- **EXERCISE PROMPT**
Show every line of the data where the word "personalizadas" can be found.
** INPUT FOR THIS TASK follows **
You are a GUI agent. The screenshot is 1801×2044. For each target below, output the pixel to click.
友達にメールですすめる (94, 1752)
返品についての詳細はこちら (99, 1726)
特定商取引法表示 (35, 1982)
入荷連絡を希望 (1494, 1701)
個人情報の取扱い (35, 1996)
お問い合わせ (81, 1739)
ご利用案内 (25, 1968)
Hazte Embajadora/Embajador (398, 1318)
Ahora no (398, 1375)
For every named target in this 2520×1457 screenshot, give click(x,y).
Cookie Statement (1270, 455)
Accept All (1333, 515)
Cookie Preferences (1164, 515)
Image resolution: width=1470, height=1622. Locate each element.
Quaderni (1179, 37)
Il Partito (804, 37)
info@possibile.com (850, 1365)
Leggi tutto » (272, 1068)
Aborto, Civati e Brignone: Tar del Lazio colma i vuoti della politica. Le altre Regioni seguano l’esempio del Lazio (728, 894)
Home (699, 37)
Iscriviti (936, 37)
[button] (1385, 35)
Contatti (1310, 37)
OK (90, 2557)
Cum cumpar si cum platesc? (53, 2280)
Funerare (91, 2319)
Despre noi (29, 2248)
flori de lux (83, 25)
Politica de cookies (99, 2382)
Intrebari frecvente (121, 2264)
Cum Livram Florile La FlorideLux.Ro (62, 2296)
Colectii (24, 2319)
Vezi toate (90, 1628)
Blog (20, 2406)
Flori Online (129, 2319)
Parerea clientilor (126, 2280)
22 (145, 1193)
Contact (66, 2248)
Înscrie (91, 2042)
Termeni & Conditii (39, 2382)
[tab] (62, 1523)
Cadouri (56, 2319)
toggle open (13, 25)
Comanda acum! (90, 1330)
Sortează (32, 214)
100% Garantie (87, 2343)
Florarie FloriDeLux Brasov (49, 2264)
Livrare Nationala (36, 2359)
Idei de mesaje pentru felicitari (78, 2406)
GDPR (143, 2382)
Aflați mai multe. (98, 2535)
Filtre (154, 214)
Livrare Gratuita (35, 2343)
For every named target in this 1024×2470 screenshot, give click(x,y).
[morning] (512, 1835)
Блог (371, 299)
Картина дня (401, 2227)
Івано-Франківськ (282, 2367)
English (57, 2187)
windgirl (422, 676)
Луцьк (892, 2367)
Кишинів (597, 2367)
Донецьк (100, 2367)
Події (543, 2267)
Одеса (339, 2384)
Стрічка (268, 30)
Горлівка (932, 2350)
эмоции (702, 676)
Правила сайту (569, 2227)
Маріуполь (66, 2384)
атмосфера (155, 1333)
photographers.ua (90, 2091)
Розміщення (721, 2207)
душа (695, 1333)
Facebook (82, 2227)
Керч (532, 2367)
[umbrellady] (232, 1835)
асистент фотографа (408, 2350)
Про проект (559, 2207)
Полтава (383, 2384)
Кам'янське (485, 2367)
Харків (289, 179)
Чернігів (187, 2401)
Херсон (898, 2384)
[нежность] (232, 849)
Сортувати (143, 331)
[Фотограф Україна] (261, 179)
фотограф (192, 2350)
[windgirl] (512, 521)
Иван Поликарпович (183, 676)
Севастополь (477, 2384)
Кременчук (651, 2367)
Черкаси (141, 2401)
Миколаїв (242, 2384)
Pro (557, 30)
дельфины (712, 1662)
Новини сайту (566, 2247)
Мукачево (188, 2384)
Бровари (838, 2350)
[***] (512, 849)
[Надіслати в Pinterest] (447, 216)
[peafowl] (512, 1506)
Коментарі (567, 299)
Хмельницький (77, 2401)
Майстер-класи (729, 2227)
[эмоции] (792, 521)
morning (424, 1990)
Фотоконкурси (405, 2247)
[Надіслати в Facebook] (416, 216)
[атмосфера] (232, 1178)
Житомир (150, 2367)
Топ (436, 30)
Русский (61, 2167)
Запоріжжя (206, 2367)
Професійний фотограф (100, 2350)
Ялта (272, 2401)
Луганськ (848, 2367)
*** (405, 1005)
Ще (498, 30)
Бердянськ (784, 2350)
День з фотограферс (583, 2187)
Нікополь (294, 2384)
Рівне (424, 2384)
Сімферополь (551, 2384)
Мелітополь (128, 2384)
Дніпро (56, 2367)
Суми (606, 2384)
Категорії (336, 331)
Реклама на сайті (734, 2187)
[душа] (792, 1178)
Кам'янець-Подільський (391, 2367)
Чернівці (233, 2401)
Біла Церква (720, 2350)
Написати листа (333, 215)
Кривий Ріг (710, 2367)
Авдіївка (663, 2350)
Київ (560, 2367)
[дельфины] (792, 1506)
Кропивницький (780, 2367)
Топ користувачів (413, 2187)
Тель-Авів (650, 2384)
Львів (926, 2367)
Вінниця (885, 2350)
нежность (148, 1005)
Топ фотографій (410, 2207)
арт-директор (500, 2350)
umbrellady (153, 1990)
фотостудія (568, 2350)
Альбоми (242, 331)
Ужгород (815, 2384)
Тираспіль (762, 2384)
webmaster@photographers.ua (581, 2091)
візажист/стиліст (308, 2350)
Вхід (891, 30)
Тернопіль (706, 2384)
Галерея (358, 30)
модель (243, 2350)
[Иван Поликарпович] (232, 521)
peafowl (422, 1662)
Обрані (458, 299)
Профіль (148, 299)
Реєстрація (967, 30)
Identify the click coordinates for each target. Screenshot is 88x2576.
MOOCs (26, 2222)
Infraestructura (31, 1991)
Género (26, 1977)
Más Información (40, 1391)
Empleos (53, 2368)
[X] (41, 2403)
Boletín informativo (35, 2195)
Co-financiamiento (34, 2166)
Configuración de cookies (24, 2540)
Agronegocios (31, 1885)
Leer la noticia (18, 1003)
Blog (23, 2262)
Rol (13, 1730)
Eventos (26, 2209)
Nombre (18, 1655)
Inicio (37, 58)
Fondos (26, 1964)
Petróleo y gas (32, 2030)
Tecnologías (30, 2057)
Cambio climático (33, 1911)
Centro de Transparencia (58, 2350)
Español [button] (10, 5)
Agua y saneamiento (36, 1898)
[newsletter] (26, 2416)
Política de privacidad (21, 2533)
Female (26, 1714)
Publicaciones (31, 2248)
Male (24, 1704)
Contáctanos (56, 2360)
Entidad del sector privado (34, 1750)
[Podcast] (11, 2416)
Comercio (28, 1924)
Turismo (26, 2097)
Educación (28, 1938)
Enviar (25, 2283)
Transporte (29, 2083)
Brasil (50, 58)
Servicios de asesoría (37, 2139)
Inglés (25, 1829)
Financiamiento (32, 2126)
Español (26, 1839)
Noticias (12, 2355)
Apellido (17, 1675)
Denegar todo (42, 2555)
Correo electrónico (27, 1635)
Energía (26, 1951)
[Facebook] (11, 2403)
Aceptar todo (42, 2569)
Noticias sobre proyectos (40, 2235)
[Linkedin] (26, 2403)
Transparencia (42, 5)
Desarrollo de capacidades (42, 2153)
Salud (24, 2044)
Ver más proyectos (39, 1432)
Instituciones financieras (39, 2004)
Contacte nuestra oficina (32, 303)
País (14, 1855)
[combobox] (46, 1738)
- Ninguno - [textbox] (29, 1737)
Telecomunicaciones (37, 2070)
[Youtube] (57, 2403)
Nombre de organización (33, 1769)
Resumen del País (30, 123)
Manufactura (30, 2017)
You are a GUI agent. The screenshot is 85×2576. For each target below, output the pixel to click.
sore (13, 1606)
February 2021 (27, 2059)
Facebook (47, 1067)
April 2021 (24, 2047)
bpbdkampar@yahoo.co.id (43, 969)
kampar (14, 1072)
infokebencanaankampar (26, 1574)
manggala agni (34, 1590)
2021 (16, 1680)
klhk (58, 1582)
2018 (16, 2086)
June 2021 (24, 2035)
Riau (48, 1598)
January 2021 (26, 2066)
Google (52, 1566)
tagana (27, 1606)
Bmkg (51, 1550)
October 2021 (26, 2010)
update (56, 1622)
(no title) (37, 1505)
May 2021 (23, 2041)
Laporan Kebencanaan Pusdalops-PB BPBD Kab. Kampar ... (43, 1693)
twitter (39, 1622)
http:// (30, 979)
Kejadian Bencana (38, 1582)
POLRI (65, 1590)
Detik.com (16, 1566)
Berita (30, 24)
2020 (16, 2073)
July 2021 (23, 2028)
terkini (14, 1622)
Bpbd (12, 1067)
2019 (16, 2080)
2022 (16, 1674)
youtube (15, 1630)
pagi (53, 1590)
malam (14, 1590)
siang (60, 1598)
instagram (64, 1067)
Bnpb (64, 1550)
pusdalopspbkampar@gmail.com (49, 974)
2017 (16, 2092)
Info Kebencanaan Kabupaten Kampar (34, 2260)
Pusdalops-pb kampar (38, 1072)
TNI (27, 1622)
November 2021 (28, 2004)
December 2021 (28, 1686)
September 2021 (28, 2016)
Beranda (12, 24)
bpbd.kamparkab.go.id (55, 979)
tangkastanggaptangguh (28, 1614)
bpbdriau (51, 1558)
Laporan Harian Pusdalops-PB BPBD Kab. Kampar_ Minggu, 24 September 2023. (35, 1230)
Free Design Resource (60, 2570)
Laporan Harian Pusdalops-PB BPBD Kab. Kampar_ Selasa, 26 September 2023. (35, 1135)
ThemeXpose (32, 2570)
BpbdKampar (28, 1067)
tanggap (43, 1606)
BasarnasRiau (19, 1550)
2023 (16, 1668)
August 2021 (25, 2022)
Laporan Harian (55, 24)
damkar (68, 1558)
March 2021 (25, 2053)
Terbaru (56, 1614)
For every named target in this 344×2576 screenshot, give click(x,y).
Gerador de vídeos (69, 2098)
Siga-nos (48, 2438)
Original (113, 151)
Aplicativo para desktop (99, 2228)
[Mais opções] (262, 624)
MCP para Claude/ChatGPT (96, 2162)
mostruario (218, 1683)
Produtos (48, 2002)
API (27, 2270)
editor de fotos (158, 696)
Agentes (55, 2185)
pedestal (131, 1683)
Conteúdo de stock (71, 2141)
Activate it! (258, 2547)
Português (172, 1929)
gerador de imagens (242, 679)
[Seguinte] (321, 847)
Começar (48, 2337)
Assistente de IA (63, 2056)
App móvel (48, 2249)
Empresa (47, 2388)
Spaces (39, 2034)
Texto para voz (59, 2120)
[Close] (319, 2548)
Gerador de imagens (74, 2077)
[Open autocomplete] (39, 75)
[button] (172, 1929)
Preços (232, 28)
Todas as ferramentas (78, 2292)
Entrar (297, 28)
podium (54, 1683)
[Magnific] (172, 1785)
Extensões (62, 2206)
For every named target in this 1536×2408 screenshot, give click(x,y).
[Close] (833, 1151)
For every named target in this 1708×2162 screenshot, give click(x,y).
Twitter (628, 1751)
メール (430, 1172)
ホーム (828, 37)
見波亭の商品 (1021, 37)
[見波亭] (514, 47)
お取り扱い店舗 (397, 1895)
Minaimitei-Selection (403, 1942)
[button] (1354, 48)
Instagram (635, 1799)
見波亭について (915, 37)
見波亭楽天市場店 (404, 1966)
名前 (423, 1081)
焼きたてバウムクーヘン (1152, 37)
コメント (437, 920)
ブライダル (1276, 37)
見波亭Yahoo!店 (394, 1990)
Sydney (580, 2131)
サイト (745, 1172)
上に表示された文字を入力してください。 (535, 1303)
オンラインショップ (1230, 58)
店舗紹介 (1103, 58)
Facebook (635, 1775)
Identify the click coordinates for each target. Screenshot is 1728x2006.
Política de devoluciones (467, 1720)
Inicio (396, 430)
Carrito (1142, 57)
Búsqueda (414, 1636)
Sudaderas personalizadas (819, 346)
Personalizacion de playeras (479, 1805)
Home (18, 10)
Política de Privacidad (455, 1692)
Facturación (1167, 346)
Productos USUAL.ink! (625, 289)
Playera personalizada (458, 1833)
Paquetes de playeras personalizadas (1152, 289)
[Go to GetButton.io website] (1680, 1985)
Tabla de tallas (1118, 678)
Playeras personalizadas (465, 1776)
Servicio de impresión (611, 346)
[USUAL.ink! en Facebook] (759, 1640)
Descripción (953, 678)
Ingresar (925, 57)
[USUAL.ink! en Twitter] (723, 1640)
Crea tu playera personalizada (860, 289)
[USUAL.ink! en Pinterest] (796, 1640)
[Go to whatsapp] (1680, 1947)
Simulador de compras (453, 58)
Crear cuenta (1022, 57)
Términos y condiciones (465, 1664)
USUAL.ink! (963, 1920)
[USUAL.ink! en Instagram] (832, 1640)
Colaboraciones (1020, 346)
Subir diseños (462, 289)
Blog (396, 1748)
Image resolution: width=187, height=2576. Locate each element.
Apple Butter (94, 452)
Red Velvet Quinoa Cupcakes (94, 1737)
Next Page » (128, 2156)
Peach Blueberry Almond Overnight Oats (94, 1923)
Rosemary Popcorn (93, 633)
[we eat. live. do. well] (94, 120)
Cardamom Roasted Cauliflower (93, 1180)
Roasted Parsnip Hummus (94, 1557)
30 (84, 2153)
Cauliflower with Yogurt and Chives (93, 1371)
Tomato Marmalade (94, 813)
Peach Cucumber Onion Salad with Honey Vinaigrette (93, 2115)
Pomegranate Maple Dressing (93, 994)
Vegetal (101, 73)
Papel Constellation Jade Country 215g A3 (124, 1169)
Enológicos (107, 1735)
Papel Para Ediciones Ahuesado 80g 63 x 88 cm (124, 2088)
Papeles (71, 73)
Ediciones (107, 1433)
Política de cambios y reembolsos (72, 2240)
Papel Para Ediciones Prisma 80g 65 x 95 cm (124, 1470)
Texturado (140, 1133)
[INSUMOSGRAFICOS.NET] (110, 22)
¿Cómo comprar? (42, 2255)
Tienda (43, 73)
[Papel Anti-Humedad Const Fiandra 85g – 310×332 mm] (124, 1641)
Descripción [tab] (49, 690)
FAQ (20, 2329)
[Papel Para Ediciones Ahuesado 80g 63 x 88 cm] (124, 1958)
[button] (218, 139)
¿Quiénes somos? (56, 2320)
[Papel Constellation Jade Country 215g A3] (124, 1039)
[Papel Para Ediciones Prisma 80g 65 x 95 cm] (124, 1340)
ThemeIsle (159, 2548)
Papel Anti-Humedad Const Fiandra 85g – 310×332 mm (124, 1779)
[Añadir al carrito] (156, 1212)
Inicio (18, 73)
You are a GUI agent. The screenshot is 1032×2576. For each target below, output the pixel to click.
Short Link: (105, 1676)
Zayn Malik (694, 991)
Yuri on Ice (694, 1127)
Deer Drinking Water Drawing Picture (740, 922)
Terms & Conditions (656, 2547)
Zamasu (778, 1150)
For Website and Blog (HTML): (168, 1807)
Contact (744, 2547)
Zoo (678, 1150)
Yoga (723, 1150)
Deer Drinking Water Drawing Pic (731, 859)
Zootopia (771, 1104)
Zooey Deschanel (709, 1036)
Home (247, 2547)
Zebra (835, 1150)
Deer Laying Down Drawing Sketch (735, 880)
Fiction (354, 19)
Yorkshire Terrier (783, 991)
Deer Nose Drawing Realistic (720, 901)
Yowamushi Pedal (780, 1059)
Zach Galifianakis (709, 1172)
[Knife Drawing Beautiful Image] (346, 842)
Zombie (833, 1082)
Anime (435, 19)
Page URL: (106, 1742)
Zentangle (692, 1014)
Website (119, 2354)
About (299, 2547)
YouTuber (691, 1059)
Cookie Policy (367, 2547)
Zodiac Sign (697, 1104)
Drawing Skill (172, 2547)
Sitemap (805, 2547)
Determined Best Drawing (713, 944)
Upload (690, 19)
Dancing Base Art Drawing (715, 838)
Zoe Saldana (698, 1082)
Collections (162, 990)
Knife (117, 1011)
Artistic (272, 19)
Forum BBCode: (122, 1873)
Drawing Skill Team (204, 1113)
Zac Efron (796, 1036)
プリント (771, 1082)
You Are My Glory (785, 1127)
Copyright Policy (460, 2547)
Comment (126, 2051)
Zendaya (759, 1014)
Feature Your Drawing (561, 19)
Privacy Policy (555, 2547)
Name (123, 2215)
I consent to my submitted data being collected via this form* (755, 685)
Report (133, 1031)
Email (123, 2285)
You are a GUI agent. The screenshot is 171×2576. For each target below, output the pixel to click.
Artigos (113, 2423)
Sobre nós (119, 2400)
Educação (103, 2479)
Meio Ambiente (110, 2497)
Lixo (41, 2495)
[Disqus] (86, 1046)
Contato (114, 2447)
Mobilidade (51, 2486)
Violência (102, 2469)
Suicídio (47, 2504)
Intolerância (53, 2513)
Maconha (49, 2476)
** End of INPUT FOR THIS TASK **
- **WRITTEN REPLY**
Sudaderas personalizadas (819, 346)
Paquetes de playeras personalizadas (1152, 289)
Playeras personalizadas (465, 1776)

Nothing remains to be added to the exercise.